As hypothesized, estimated beta-NTP resonance was significantly lower, by 33%, in the depressed subjects than in the comparison subjects (Table 2, Figure 3). This finding is consistent with results previously reported by our group (3).
Contrary to our hypothesis, the intensity measures purine/N-acetylaspartate, purine/creatine-plus-phosphocreatine, and purine/choline did not differ significantly between the comparison and depressed groups. All three of these contrasts yielded p values exceeding 0.30 (Table 2).
Beta-NTP level was positively correlated with baseline Hamilton depression scale score. Similarly, purine/choline was significantly correlated with baseline Hamilton depression score. The correlations of the depression score with the purine/creatine-plus-phosphocreatine and purine/N-acetylaspartate ratios were in the same direction, although not meeting the significance criteria. These correlations were in the opposite direction from what was expected.
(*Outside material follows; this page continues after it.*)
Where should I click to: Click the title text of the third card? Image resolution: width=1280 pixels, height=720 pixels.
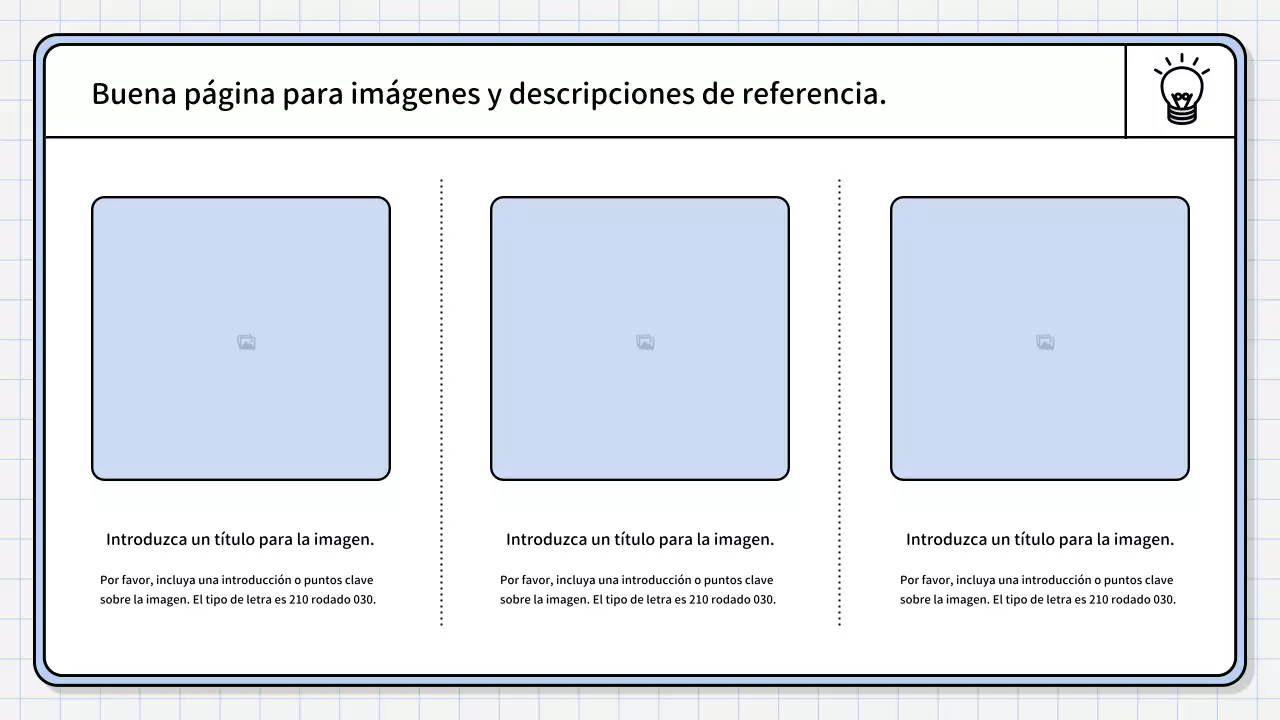(x=1041, y=538)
Because prior research had shown beta-NTP levels to be lower in depressed subjects than in healthy comparison groups, we had expected a dose-related response, that is, low beta-NTP levels associated with high baseline Hamilton depression scale score.
Beta-NTP was positively correlated with the purine-metabolite ratios purine/N-acetylaspartate, purine/creatine-plus-phosphocreatine, and purine/choline. Within the depressed group, the coefficients for the Spearman rank correlations between beta-NTP and purine/N-acetylaspartate (rs=0.69, N=12, p=0.01) and between beta-NTP and purine/creatine-plus-phosphocreatine (rs=0.58, N=12, p=0.05) were statistically significant. For the association of beta-NTP and purine/choline, the Spearman correlation was also positive within the depressed group, but it did not reach statistical significance (rs=0.40, N=12, p=0.20). Among all subjects, these correlations were positive but nonsignificant (rs=0.14, 0.21, and 0.02 for the correlations of beta-NTP with purine/N-acetylaspartate, purine/creatine-plus-phosphocreatine, and purine/choline, respectively).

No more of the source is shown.